Kyle Hamilton wrote:
Oh. I'm sorry. Someone needs to use a keyword 'volatile'.
Bingo. Problem solved on the improper optimization issue.
Actually 'volatile' doesn't provide a useful fix.
Ignoring the fact there is no problem with any CPU that currently
exists. The volatile is most useful for memory mapped I/O where
touching a memory location (for load or store) can have side effects on
the I/O device. So 'volatile' can be used to enforce a strict access
policy based on the code as written (as opposed to how the compiler
might re-order load/stores if it was regular memory).
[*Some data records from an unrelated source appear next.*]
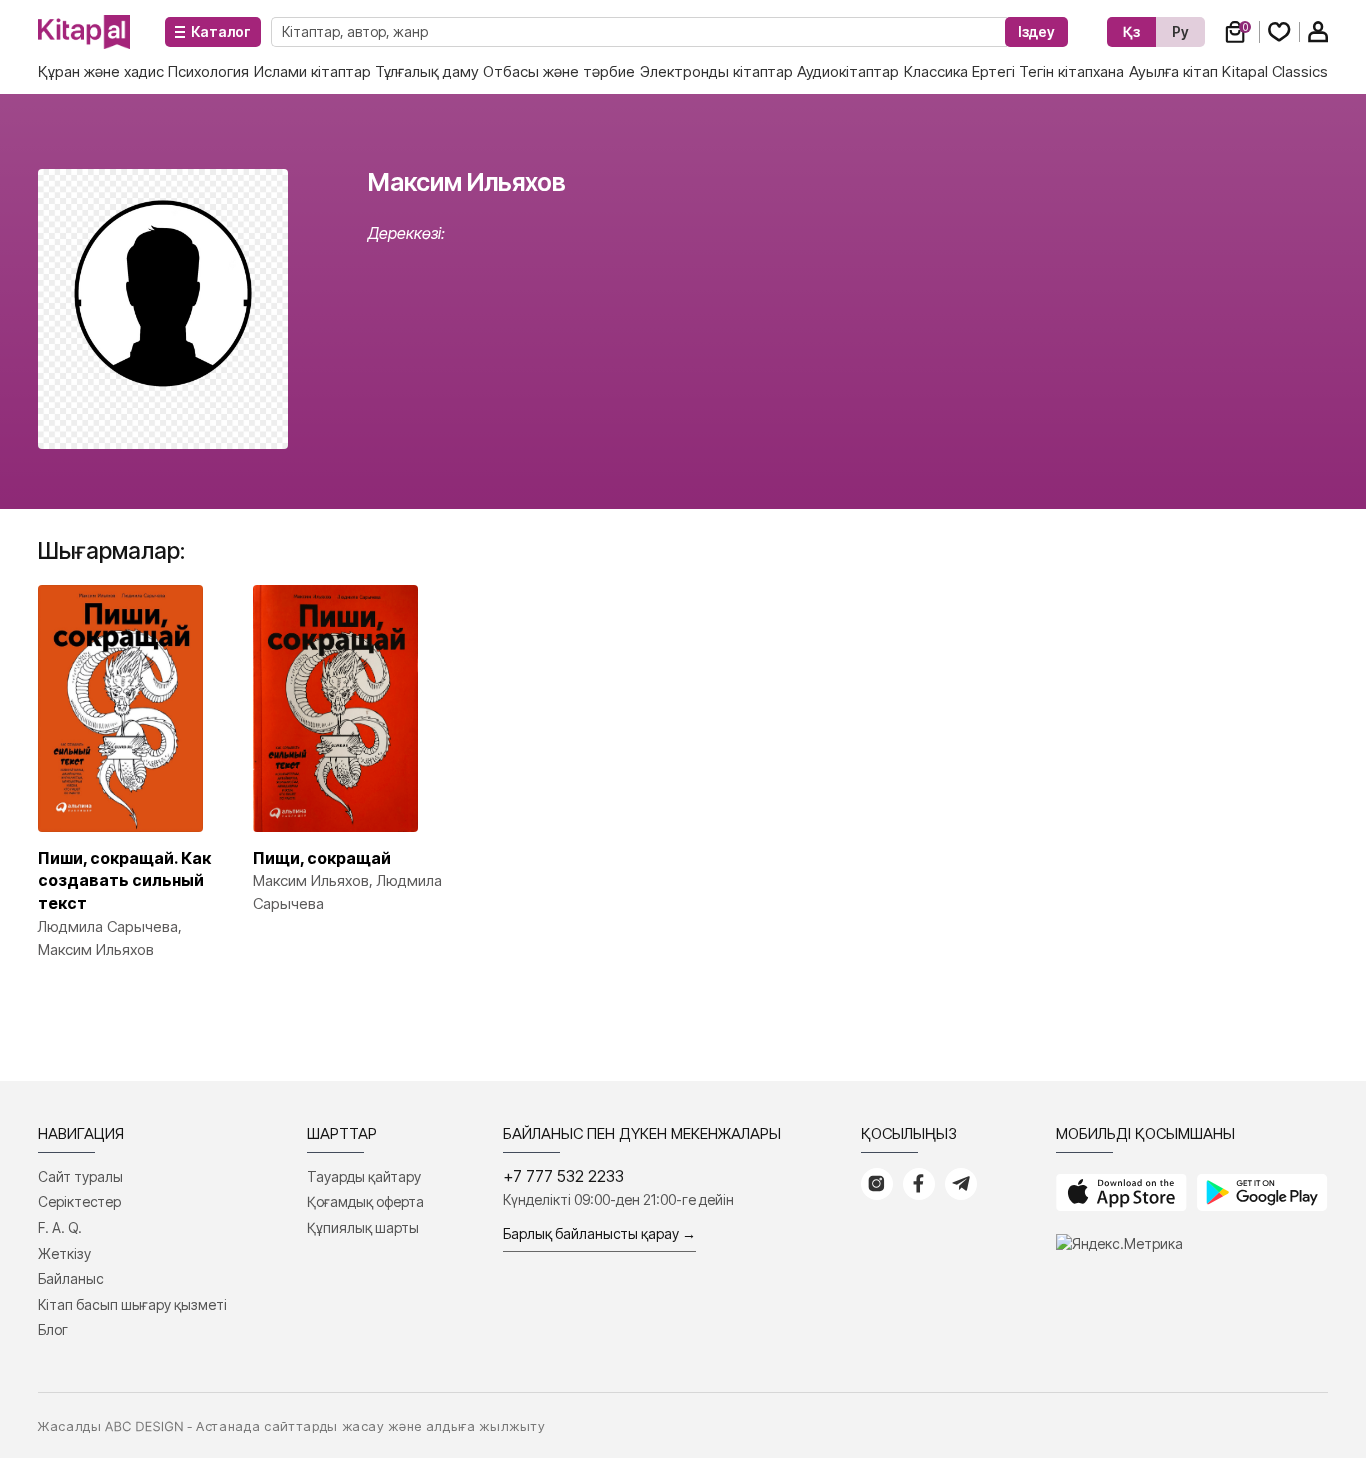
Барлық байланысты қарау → (599, 1233)
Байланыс (71, 1278)
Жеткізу (64, 1253)
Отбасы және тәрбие (559, 71)
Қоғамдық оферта (365, 1201)
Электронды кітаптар (716, 71)
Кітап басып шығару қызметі (132, 1304)
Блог (53, 1329)
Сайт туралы (80, 1176)
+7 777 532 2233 (563, 1176)
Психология (208, 71)
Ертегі (993, 71)
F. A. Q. (60, 1227)
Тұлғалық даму (427, 71)
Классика (936, 71)
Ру (1180, 31)
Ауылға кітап (1173, 71)
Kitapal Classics (1275, 71)
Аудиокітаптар (848, 71)
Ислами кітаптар (312, 71)
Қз (1131, 31)
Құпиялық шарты (363, 1227)
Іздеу (1036, 31)
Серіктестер (79, 1201)
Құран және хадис (101, 71)
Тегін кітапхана (1071, 71)
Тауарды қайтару (364, 1176)
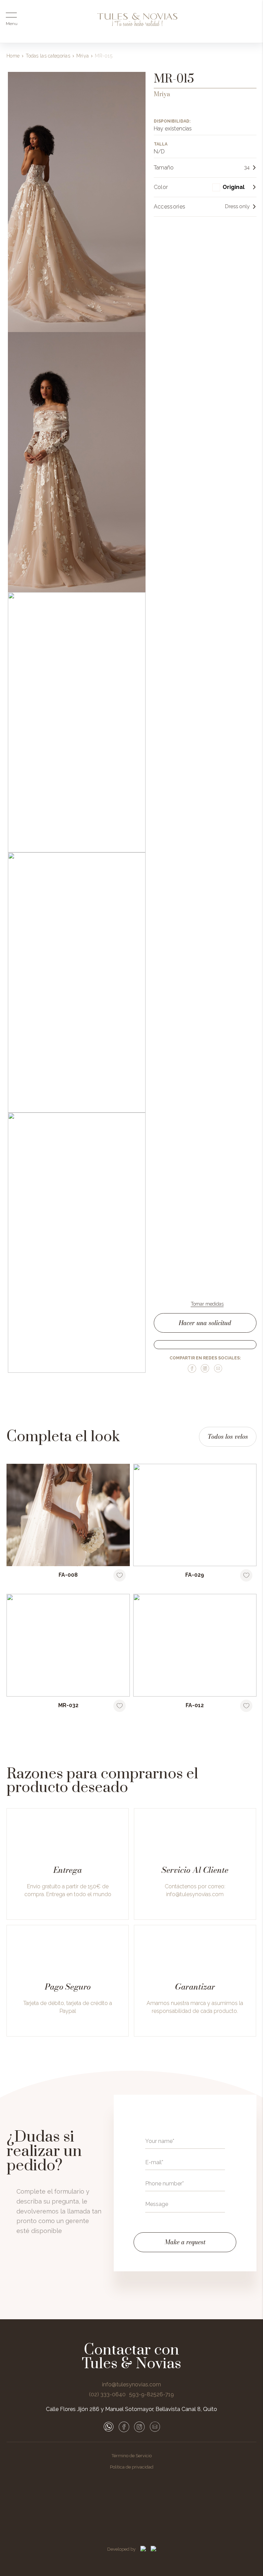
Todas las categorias (48, 55)
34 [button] (247, 167)
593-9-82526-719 (151, 2394)
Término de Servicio (132, 2455)
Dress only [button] (237, 206)
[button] (234, 187)
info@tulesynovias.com (195, 1894)
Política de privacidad (131, 2467)
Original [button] (234, 187)
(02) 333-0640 (107, 2394)
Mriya (82, 55)
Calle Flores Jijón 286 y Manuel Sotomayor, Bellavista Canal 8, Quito (131, 2409)
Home (13, 55)
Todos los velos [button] (228, 1436)
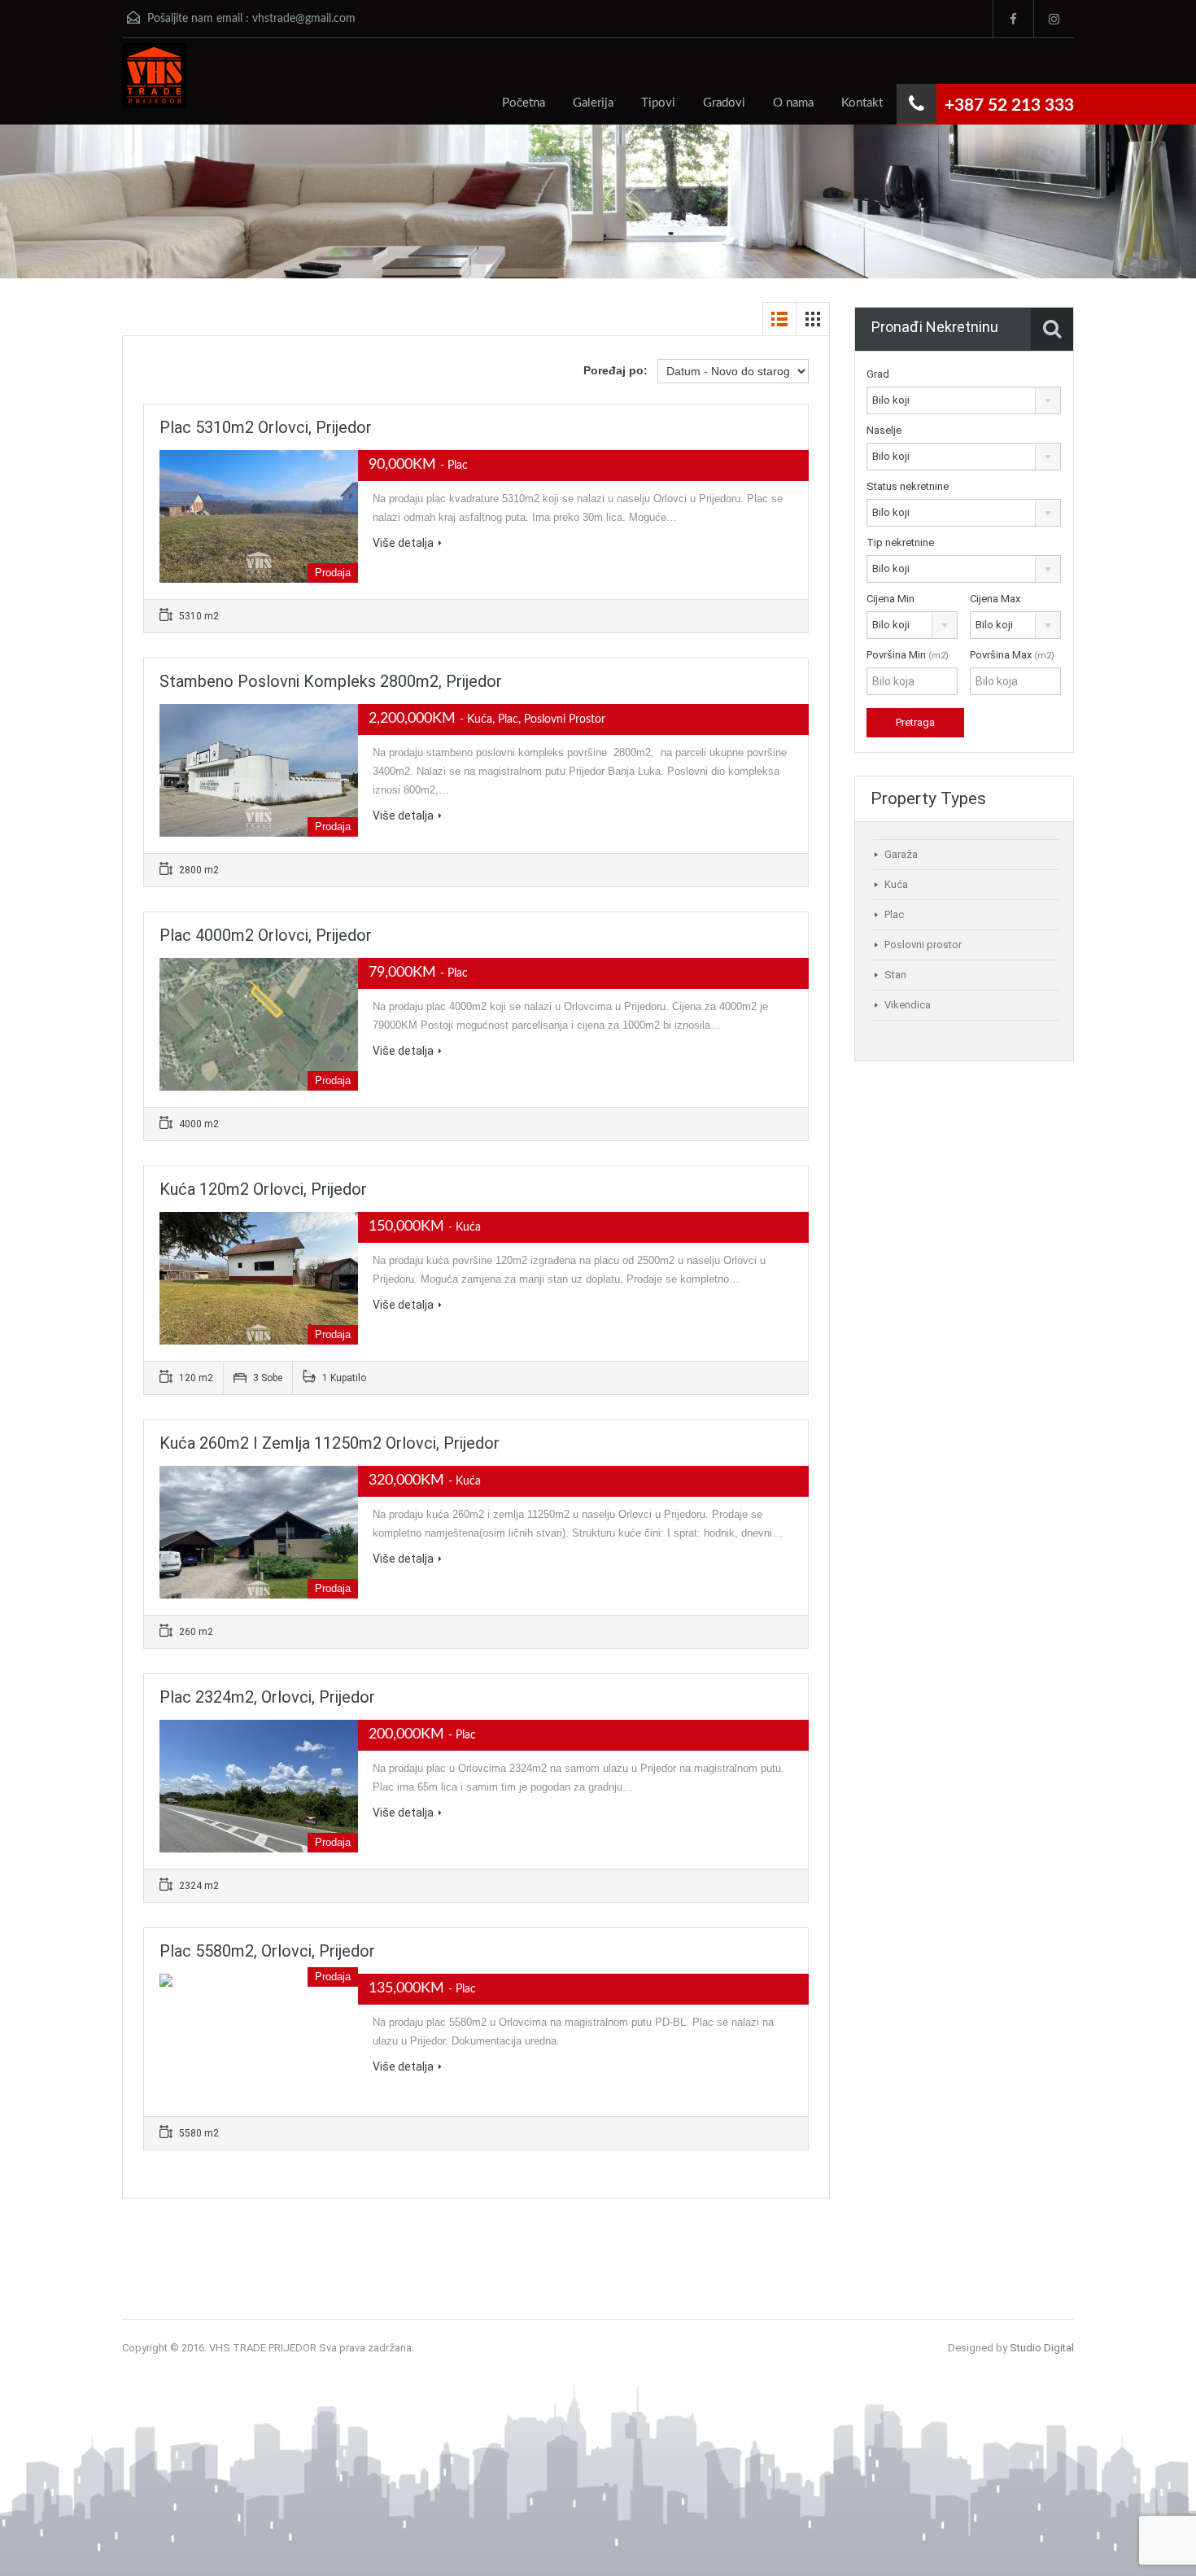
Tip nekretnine (900, 542)
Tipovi (658, 103)
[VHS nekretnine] (154, 84)
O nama (793, 103)
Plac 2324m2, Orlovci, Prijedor (267, 1697)
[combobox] (963, 400)
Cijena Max (995, 599)
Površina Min (907, 655)
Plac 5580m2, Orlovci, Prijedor (267, 1951)
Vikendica (907, 1005)
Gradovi (724, 103)
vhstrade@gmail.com (304, 18)
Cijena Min (890, 599)
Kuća (896, 884)
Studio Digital (1042, 2348)
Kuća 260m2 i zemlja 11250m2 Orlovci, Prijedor (329, 1443)
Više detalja (403, 542)
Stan (895, 975)
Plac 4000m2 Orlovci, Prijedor (265, 935)
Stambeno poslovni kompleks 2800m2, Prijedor (330, 681)
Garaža (901, 854)
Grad (877, 374)
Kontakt (862, 103)
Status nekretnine (907, 486)
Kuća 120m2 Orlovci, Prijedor (263, 1189)
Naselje (883, 430)
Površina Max (1012, 655)
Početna (523, 103)
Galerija (593, 103)
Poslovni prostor (923, 944)
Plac (894, 914)
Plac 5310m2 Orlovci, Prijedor (265, 427)
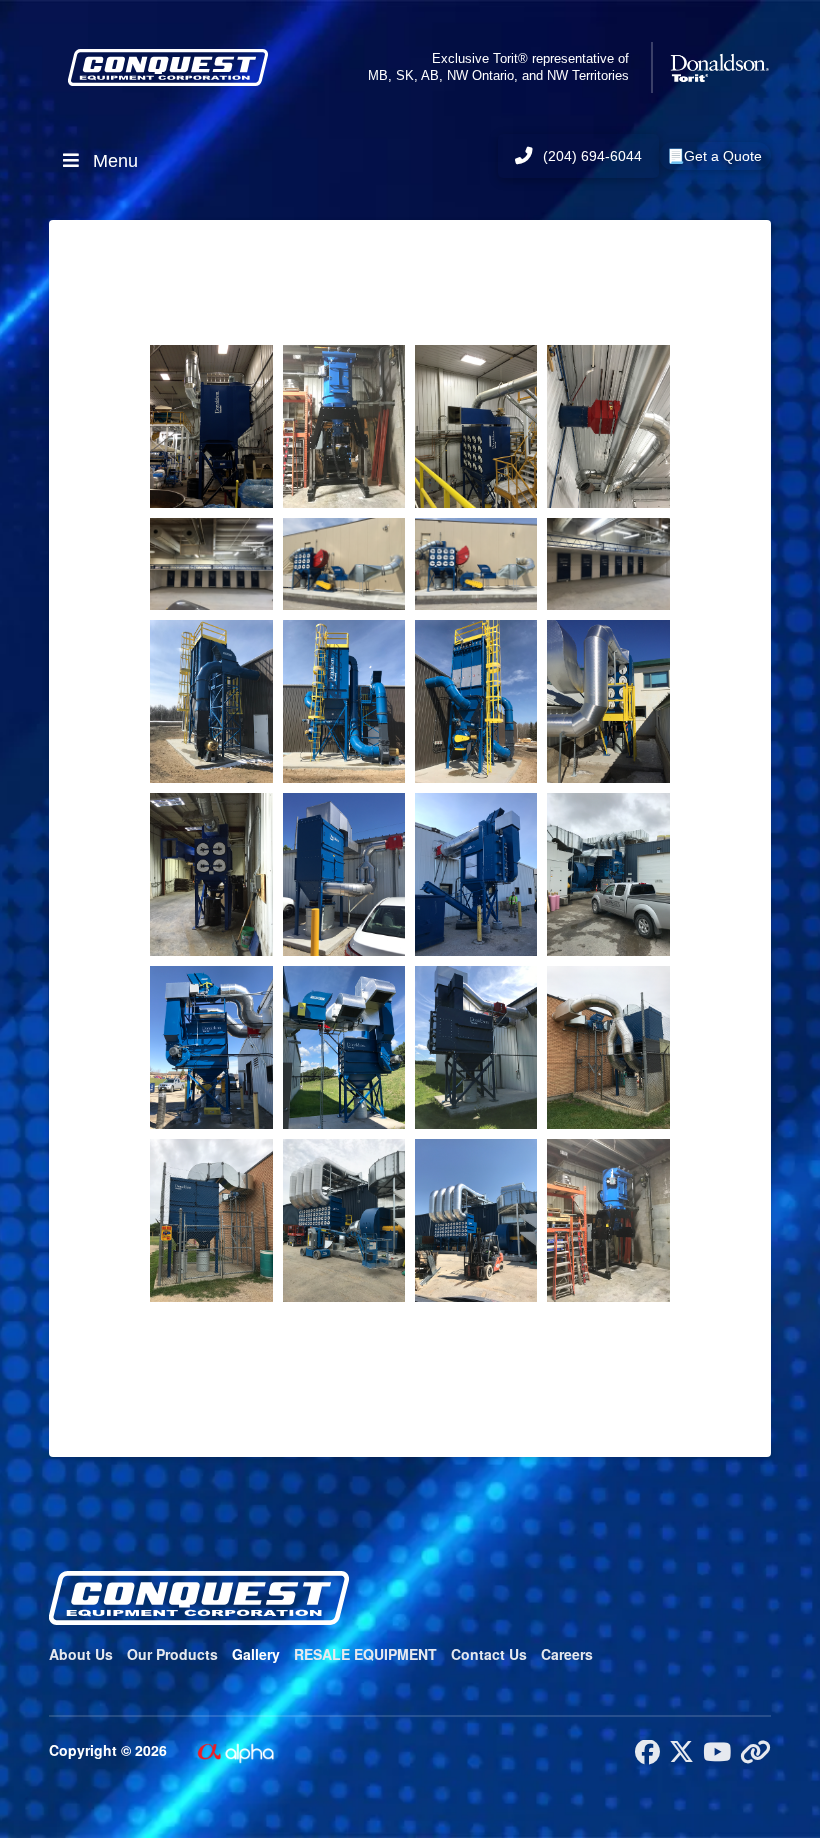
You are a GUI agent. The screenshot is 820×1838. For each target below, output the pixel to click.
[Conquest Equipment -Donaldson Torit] (211, 426)
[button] (715, 156)
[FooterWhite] (235, 1750)
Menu (115, 161)
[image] (344, 426)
My points here are that even under the best optimizing compiler
following 100% safe optimizations will never have a problem with the
original posters code. There is no need to use volatile, it provide no
benefit and will impact correct optimizations within code making use of
the variable.
David seems to be thinking ahead into the realms of CPUs that have not
been invented yet. I'm don't give two hoots about those CPUs and I
certainly wouldn't waste brain cells trying to make my code portable to
a piece of hardware that does not exist.
On 3/27/07, David Schwartz <[EMAIL PROTECTED]> wrote:
> > For POSIX threads, the result of reading a variable in one
> > thread while it
> > might be modified in another thread is undefined. Line 1289 and
> > 1290 should
> > be removed.
> Not this old chestnut again.
Like it or not, it's a fact.
I would disagree. Its merely your opinion; and in my opinion your
understanding of C, CPU architecture, CPU cache cohearancy and memory
access isn't as good as you think it is.
You did point out a scenario that was not at all relevant to the
situation in the code of the original post.
Of course, that's because those CPUs don't exist yet. But I expect
code that
I write and compile today to work on future CPUs because I don't rely on
guarantees I don't actually ahve.
LOL. Hey that trans-wrap-cpu which converts charged ions into bits uses
an equally spartan language better able describe all those new features
it brings to the party.
Umm, what CPU? *Every* CPU OpenSSL does or might ever run on? And that
would
have to include every compiler OpenSSL does or might support, because the
compiler can change things around too.
I already pointed out the hows and whys the compiler CAN NOT change
anything around in the situation embodied in the original post.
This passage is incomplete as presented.